La necessita` di crittografare messaggi c'e` da molti millenni e ci sono diverse tecniche "pen & paper" che si possono utilizzare. Nell'esercito e nello spionaggio venivano usati dei codici (
keystream) la cui copia era nelle mani del mittente e del destinatario (ad esempio in un libretto) e che potevano essere identificati da un certo numero nel messaggio crittografato (tipo le prime 3 cifre), oppure tramite sistemi piu` sofisticati, come stazioni radio numeriche (
UVB-76, The Buzzer) o satellitari.
Questi codici permettono di poter decriptare il messaggio con una semplice operazione matematica (somma o sottrazione) per poi convertire il risultato numerico in lettere.

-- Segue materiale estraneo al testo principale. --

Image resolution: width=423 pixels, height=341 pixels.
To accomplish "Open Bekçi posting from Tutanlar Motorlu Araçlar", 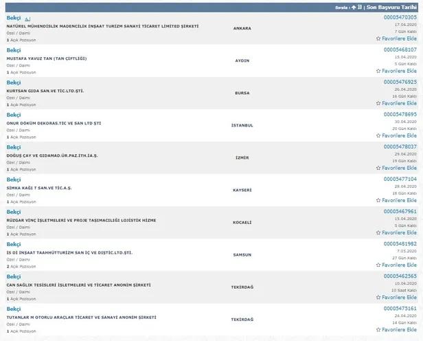I will click(14, 309).
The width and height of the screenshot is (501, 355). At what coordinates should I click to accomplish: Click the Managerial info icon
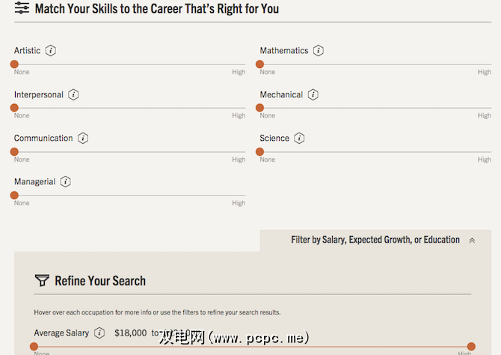66,182
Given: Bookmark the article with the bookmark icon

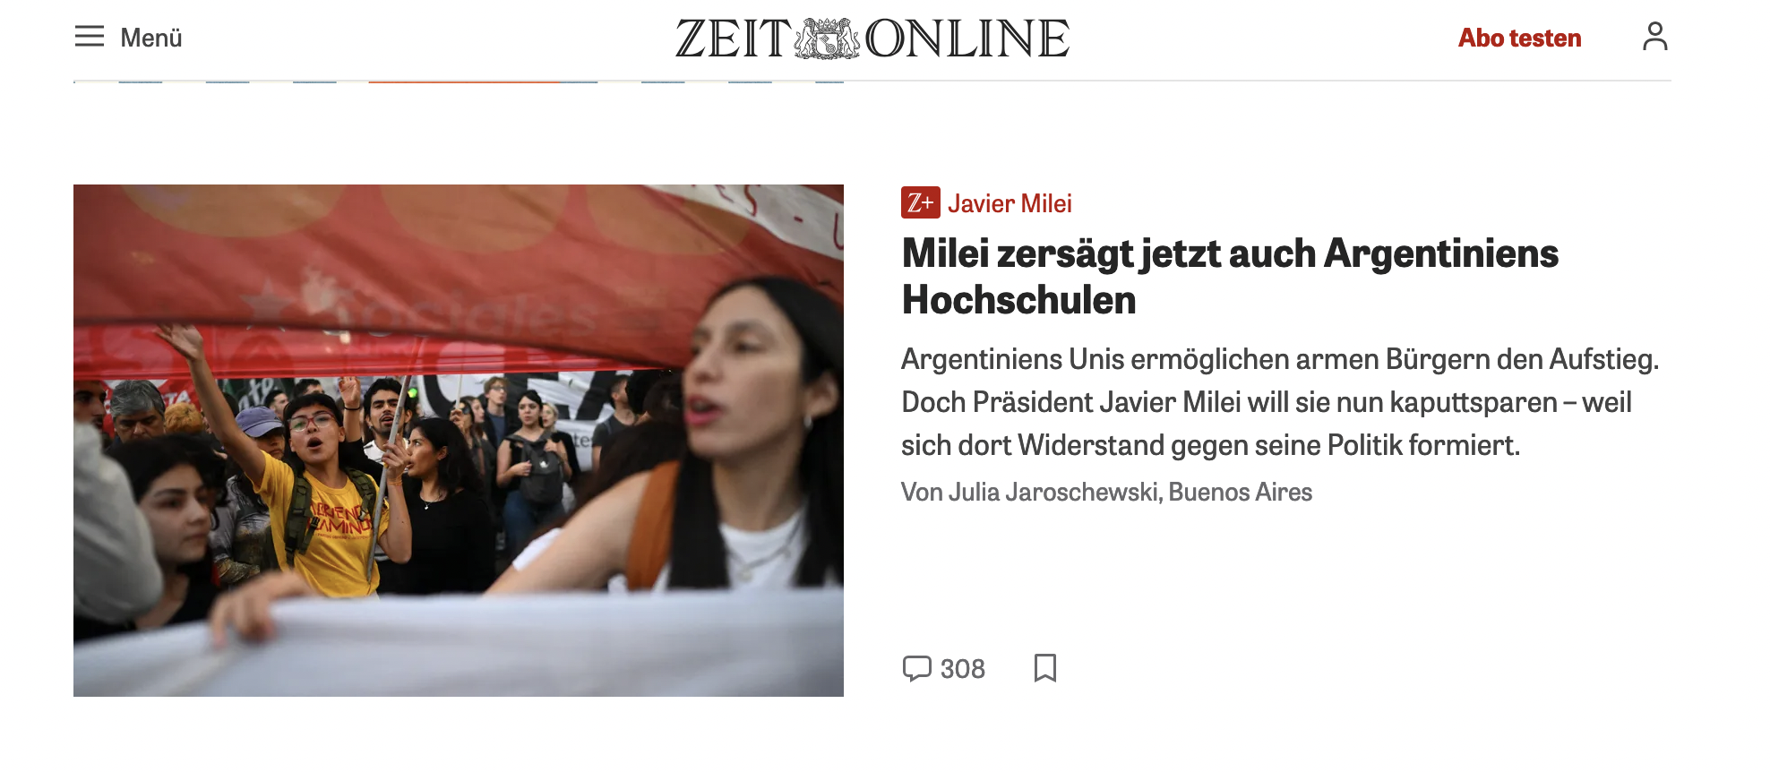Looking at the screenshot, I should coord(1044,668).
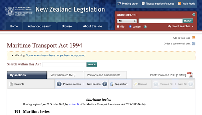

A volte il risultato doveva essere messo in una matrice di trasposizione (che richiede una password) per ottenere il messaggio finale.
I
keystream simmetrici (cioe` la cui copia esiste nelle mani del mittente e del destinatario) erano molto diffusi perche` erano semplici da usare e sufficientemente facili da nascondere ma avevano il grosso svantaggio di poter essere trovati dal nemico.
Detto questo non so esattamente come operava l'esercito italiano, ma suppongo sia qualcosa di simile?